好きな人
俺は○が好きだ。でも○には好きな人がいるらしい。しかも元の世界に。しかもすっごい強くてかっこいいんだって。へーふーん。
「その人ってどんな人なの?」
ティファが○に聞く。やめて俺の失恋加速させないで!なーんて思っても言えないから俺も黙って○の言葉を待つ。だって気になるっちゃ気になるし…あぁでも聞きたくねぇ…。
「ラグナ、何百面相してんだよ」
「大人には時として百面相したくなるときもあるんだよ、ヴァンくん」
ヴァンに適当な返事を返しながらも耳は○の方に向ける。顔は向けない。なんか好きな人を思い浮かべてる○を見るのはきっちぃし。
ドキドキしながら待っていると、うーん、と唸る声が聞こえた。
「そうだなぁ…どんな人って言われてもな」
「見た目とか性格とか、ね?」
悩んでいるらしい声にティファが興味津々といった風に助け舟を出す。見た目に性格…○くんの好みがわかるのか…と待っていると、暫くしてぽつぽつとその人のことが話されはじめた。
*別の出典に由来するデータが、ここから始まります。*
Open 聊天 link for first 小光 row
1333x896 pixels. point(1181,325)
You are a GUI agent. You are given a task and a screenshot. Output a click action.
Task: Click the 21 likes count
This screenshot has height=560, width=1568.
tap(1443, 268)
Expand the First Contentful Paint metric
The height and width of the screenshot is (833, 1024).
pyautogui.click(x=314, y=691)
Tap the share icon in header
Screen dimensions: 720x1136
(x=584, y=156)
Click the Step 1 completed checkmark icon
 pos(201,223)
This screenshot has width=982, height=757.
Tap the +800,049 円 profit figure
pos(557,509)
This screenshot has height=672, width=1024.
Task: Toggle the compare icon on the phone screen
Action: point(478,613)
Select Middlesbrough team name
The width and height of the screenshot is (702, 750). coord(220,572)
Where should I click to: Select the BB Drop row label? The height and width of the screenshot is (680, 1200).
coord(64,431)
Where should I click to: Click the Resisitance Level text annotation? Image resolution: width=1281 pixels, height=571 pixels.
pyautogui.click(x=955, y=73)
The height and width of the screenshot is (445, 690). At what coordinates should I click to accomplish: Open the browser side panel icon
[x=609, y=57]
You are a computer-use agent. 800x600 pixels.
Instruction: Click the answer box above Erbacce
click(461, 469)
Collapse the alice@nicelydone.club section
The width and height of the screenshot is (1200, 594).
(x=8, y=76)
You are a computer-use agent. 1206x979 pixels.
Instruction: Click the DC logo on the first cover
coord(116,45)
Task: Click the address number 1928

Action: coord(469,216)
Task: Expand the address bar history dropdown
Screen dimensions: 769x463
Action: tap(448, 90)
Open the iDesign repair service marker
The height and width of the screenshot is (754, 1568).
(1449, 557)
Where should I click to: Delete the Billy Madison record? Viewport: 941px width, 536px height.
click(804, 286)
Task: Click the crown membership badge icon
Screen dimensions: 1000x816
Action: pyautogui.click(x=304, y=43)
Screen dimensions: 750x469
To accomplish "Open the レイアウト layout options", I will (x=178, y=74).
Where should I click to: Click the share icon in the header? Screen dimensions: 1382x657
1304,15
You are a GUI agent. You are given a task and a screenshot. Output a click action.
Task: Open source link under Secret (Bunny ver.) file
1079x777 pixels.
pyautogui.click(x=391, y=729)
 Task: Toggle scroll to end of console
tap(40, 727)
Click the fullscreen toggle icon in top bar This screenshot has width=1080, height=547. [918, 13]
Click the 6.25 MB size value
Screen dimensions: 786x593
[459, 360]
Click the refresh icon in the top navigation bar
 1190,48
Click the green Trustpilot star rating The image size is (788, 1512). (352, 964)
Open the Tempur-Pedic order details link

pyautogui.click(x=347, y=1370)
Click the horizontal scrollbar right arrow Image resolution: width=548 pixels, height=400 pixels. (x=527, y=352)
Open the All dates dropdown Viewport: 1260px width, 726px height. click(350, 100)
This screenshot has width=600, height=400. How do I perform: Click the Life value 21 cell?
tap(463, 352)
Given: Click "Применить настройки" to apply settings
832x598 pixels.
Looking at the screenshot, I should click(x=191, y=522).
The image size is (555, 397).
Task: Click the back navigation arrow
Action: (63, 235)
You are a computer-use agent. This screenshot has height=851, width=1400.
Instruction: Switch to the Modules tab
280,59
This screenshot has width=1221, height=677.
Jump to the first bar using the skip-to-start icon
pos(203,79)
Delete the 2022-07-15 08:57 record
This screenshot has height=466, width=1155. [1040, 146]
「見た目…黒髪で目が空色…綺麗なんだ、凄く。それからかっこよくてたまにかわいいな。子犬っぽいというか…落ち着きがないけど頼りになるし」
話されはじめたんだ、けど…。
「筋肉もあるし、力も強い。背は俺より高いな。というか俺を担いでモンスターから逃げられるくらいだからなあ」
なんかおかしくね???
思わず○の方を見る。ティファとヴァンも「ん?」という顔で○を見ていた。当の本人は好きな人のことを思い出しているせいか少し懐かしそうに、それからちょっと照れたような顔をしていた…うっ、つ、つらい…じゃなくて!!
まさか○の好きな人って…
「えっと…えーっと、あの、違ってたら、ごめんね?…好きな人って、男の人?」
ティファが恐る恐る聞く。そう、俺もそこ気になってた!!
もしかしたらよほど腕っ節の強いお嬢さんかもしれないし…と思いつつも男の○を担げたり筋肉もりもりで背が高いとか男だとしか思えねぇし…。
だけどそんなことをぐるぐる考えている俺やティファたちをよそに、○はごく普通に頷いた。
「そうだな」
ま、ま、まじかー!!!
…喜べばいいの?これ?だってこれって俺にもチャンスがあるんじゃ…って元の世界に好きな奴がいるならそりゃねーか…。
「あ、そ、そ、そっか」
「○ってそっち系なのか?」
「ヴァンくん!!!」
「どうだろう…だがそいつに好きって言われて嫌な気もしなかったしそれから俺も好きになったから、抵抗はないのかな?」
とりあえず俺は皆に見えないところでガッツポーズしておいた。この世界にいる間だけでも、好きって伝えてもよさそうだ。